Na recente cimeira dos BRICS, o anúncio do seu alargamento a 6 novos países gerou uma onda de declarações otimistas, quase piedosas, de destacados dirigentes do PCP sobre as virtudes desta organização que reúne um grupo (agora maior) de países do chamado “Sul global”.

António Filipe, antigo deputado e membro do Comité Central do PCP, escreveu no Expresso que a “multipolaridade emergente dos BRICS é a possibilidade de cada país obter apoios ao desenvolvimento sem estar sujeito à tutela imperial […] É uma boa notícia para o mundo e não deixará de ter um impacto significativo no desenvolvimento das lutas sociais.”

Já nas páginas do Avante! podemos ler o elogio público que Luís Carapinha (também membro do CC) faz do papel do PC da China como “impulsionador de   grandes projetos de cooperação internacional e investimento […] Iniciativas que, em conjunto, lançam as bases para a transição para uma nova era de desenvolvimento global mais equitativo, embrião de uma nova ordem económica internacional.

O panegírico termina, no entanto, com um aviso importante: “Há um caminho de luta a seguir para transformar as preocupações e interesses económicos convergentes do Sul Global – e dos povos – em alternativas eficazes de cooperação. Sem nunca perder de vista o inimigo principal, em cada momento concreto.” Nós comunistas, de facto, nunca perdemos de vista aquele que é o inimigo principal: a burguesia, em todo e cada «momento concreto».

BRICS

Não se pode negar que, nas últimas décadas, houve um importante desenvolvimento das forças produtivas nos países conhecidos como BRICS. Do ponto de vista marxista, isso não é mau – muito pelo contrário! Ao desenvolver a indústria, a burguesia fortalece a classe trabalhadora e, em última análise, cria as condições para o seu próprio derrubamento. A expansão da indústria, o desenvolvimento económico, facilitam a tarefa da revolução socialista nesses países.

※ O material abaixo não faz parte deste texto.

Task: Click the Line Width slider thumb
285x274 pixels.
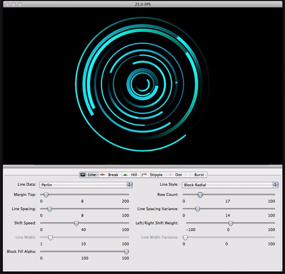Action: tap(50, 238)
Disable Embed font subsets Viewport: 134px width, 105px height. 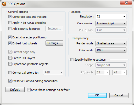coord(10,43)
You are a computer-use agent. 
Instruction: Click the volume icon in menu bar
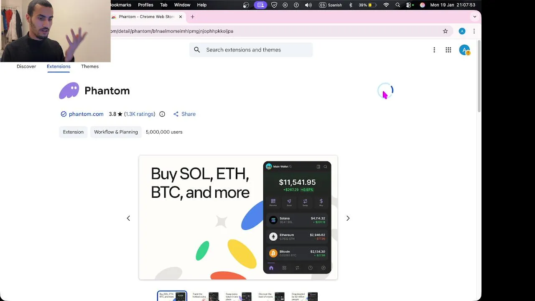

Cabe esclarecer que os BRICS não são uma organização de beneficência, mas um conjunto de países – as chamadas “economias emergentes” – que se associaram para poder projetar seu crescente poder económico no plano geopolítico, potencializando-o. As classes dominantes dos países membros do BRICS não querem um “desenvolvimento mais equitativo”, mas, como todas as classes dominantes das demais nações capitalistas, querem uma parcela maior do “desenvolvimento”, isto é, do comércio mundial.

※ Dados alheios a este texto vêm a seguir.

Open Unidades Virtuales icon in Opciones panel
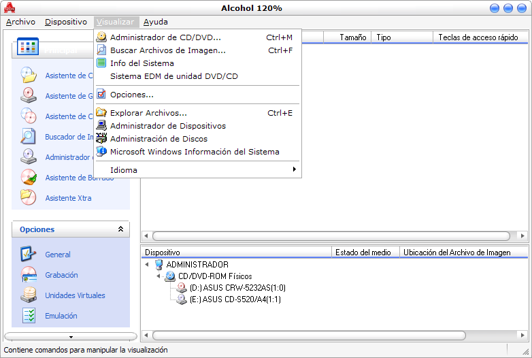This screenshot has width=532, height=358. tap(28, 295)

Além disso, a organização BRICS não apaga as diferenças de classe que existem dentro de cada um dos países que a compõem, nem superara as contradições do capitalismo ou tem um remédio para sua crise atual. Então… que tipo de “impacto significativo” os BRICS podem ter nas lutas sociais ou nas condições de vida da classe trabalhadora?

Para nós, comunistas, o “desenvolvimento global mais equitativo” é obtido pela luta de classes e pela tomada do poder pelo proletariado, não pela associação entre os imãs do Irão, os generais egípcios, os capitalistas brasileiros, os príncipes sauditas, os oligarcas russos e os burocratas chineses.

Imperialismo(s)

É um erro apresentar o panorama mundial como se fosse composto apenas por dois tipos de nações: por um lado, um punhado de potências imperialistas (EUA, Europa e Japão) e, por outro, todos os demais países percepcionados como pobres, subdesenvolvidos e totalmente dependentes do chamado “Ocidente”.

De acordo com este ponto de vista, estes últimos países não podem desempenhar um papel independente na política mundial ou na economia mundial; as suas ações estão inteiramente subordinadas e dependentes das grandes potências imperialistas (principalmente os EUA); nunca podendo ser considerados imperialistas.

Esta forma de encarar as coisas ignora a realidade. Podemos, por exemplo, colocar a Etiópia, a Bolívia ou o Bangladesh ao mesmo nível da Rússia e da China? É evidente que estes países se encontram em níveis muito diferentes de desenvolvimento económico. E com o desenvolvimento económico vêm outras questões: o desejo de ganhar uma maior quota dos mercados mundiais, mais acesso ao petróleo e a outras matérias-primas; prestígio e poder militar.

E é precisamente o desenvolvimento do capitalismo que conduz necessariamente ao imperialismo, a sua fase superior. Há mais de 100 anos, Lenin explicava que a correlação de forças entre as potências imperialistas não era imutável:

Há meio século, a Alemanha era uma absoluta insignificância comparando a sua força capitalista com a da Inglaterra da época; o mesmo se pode dizer do Japão, se o compararmos com a Rússia. É “concebível” que dentro de dez ou vinte anos a correlação de forças entre as potências imperialistas permaneça invariável? E absolutamente inconcebível.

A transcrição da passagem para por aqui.